§ DATA FOR THIS TASK
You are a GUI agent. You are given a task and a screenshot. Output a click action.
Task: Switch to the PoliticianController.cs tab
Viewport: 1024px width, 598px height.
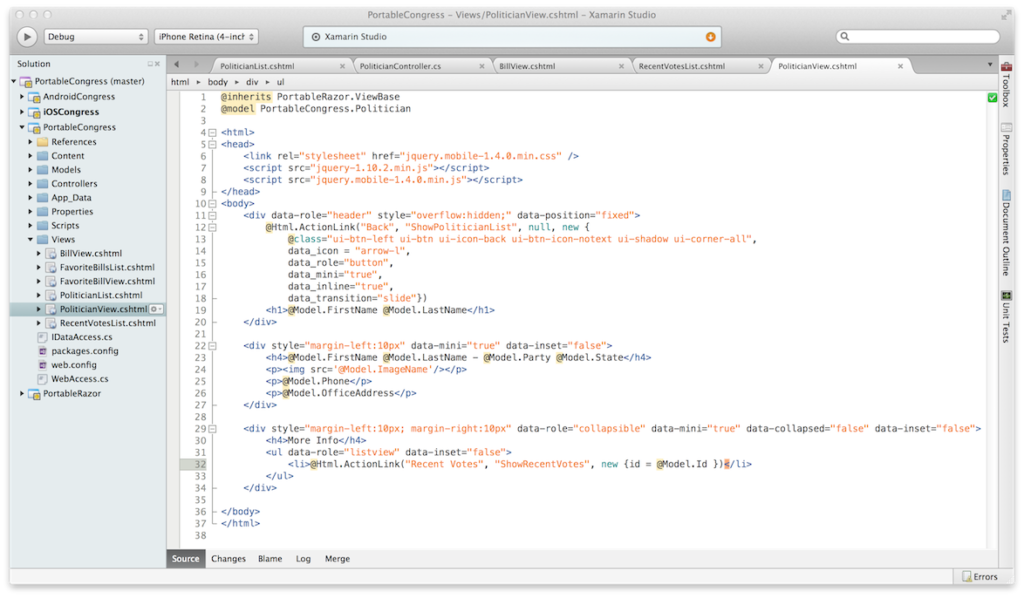point(414,66)
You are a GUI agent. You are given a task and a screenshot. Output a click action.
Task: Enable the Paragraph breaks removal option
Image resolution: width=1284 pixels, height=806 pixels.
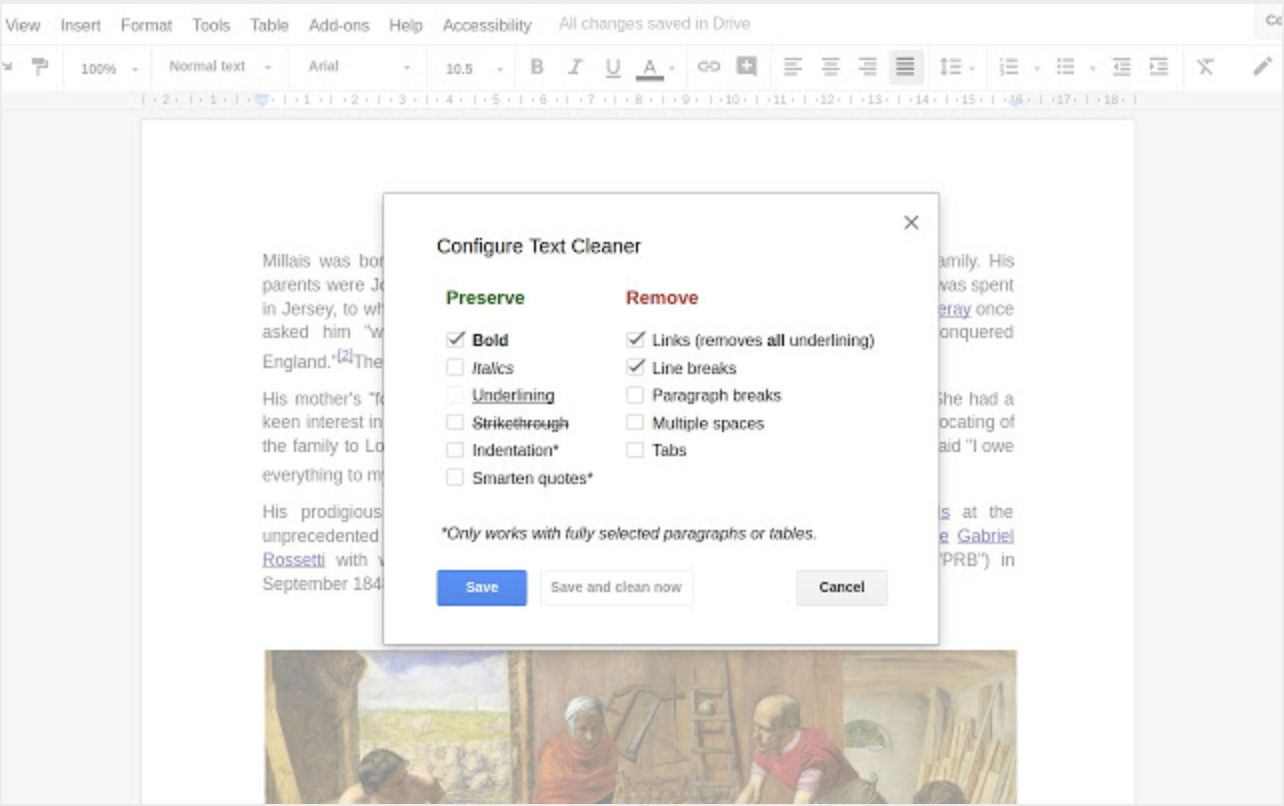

§ TASK ITEM
Repeat the entries exactly as they are given, leaving out each image.

§ REPLY TO THE TASK
You are a GUI agent. You are given a task and a screenshot. Output a click action.
Task: Switch to the PoliticianController.cs tab
Viewport: 1024px width, 598px height.
point(414,66)
You are a GUI agent. You are given a task and a screenshot. Output a click action.
Task: Enable the Paragraph breaks removal option
Image resolution: width=1284 pixels, height=806 pixels.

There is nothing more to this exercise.